Nathaniel ignoriert mein Kommentar weitesgehend und erzählt weiter: "Vor einigen Monaten war er bereits schon einmal in einem schlechten Zustand. Ich musste ihn ins Krankenhaus fahren und nach einer gründlichen Untersuchung haben sie uns wieder nach Hause geschickt...", er seufzt, "Zumindest war ich davon ausgegangen, dass es sich um eine gründliche Untersuchung gehandelt hatte."
Ich warte ein paar Sekunden, um heraus zu finden, ob er weiter reden wird, doch er scheint nun komplett in seinen Gedanken verloren gegangen zu sein. Kleine Falten haben sich erneut auf seiner Stirn gebildet und auch seine Augen beginnen ein erneutes Mal zu verschleiern.
Ich muss nicht lange über mein nächstes Handeln nachdenken, sondern lehne mich in seine Richtung und lege meine Arme um seinen breiten Körper. Seine Wärme durchfließt meine Seele. Dieser Mann macht durch seine pure Anwesenheit etwas so berauschendes mit mir.
"Ich bin für dich da Nathaniel.", flüstere ich, bevor ich ihm einen leichten Kuss auf die Schulter gebe. Ich bin mir nicht sicher, woher dieses plötzliche Selbstvertrauen kommt, doch es fühlt sich richtig an, einfach diesem Impuls zu folgen.

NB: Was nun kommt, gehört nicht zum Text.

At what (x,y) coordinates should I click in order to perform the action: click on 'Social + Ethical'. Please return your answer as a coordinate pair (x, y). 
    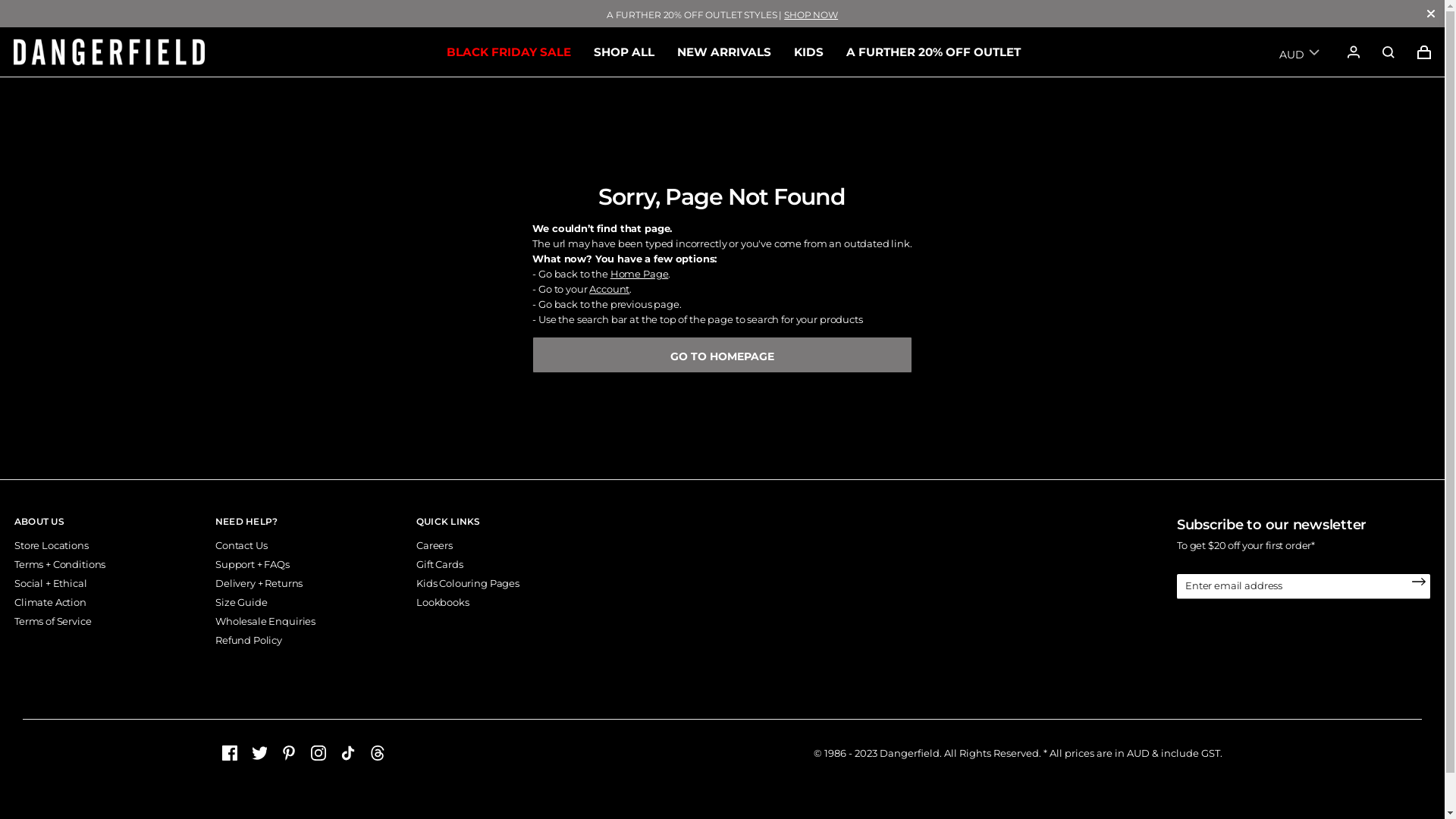
    Looking at the image, I should click on (51, 582).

"Und ich danke dir dafür...", haucht er genauso leise in meine Richtung, "Doch so einfach ist es nicht, Helen."
Er windet seinen Arm aus meiner Umarmung, nur um ihn um mich zu legen und mich näher an sich zu ziehen. Ich spüre, wie er seine Nase in meinen Haaren versenkt und tief einatmet, als würde es ihn beruhigen.
"Aber ich werde auch da sein, wenn es nicht einfach ist."
Meine Worte kommen wie von selbst aus meinem Mund. Ich muss nicht einmal überlegen, was ich sagen könnte. Mir kommt alles plötzlich so unbeschwert in Nathaniels Gegenwart vor.
Ganz egal, wie traurig und niederschmetternd es ist, dass wir uns an diesem Ort wieder sehen, ich bin dennoch froh, dass es passiert ist.
Es tut gut, ihn wieder zu sehen und ihm nur noch näher zu sein, als zuvor. Und auch ihm scheint es mehr als gut zu tun, dass er mich im Arm halten kann.Der Stuhl, auf den Nathaniel sich gesetzt hatte, quietscht leise unter seinem Gewicht. Es scheint, als wolle er aufstehen, weshalb ich mich von ihm löse und ihn verwundert anblicke.
"Weißt du Helen.", er lehnt sich ein Stück im Stuhl zurück, "Ich habe oft an dich gedacht."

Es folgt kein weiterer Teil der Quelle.